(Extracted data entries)
--
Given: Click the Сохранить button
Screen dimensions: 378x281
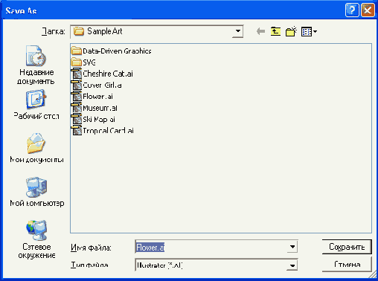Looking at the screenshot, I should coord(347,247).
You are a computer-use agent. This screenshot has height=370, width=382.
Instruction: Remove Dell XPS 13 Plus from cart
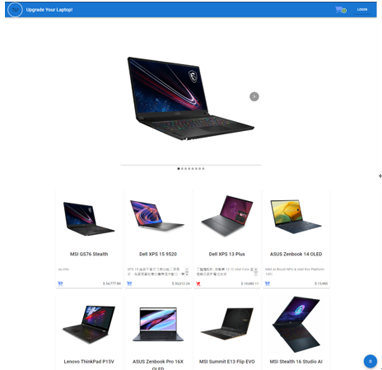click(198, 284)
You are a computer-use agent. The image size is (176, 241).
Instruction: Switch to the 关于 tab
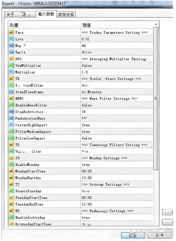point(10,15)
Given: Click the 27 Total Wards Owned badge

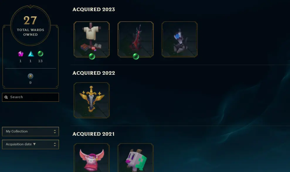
--
* [What you are asked to do]
Rewrite the part of the listing from the line containing "You are a computer-use agent. This" through the end of the listing, replacing "Instruction" with "Task" and leaving everything else unchanged. Leave the pictures out of your answer.

* [Output of the exercise]
You are a computer-use agent. This screenshot has height=370, width=382.
Task: Remove Dell XPS 13 Plus from cart
click(198, 284)
You are a computer-use agent. The image size is (176, 241).
Task: Switch to the 关于 tab
point(10,15)
Given: Click the 27 Total Wards Owned badge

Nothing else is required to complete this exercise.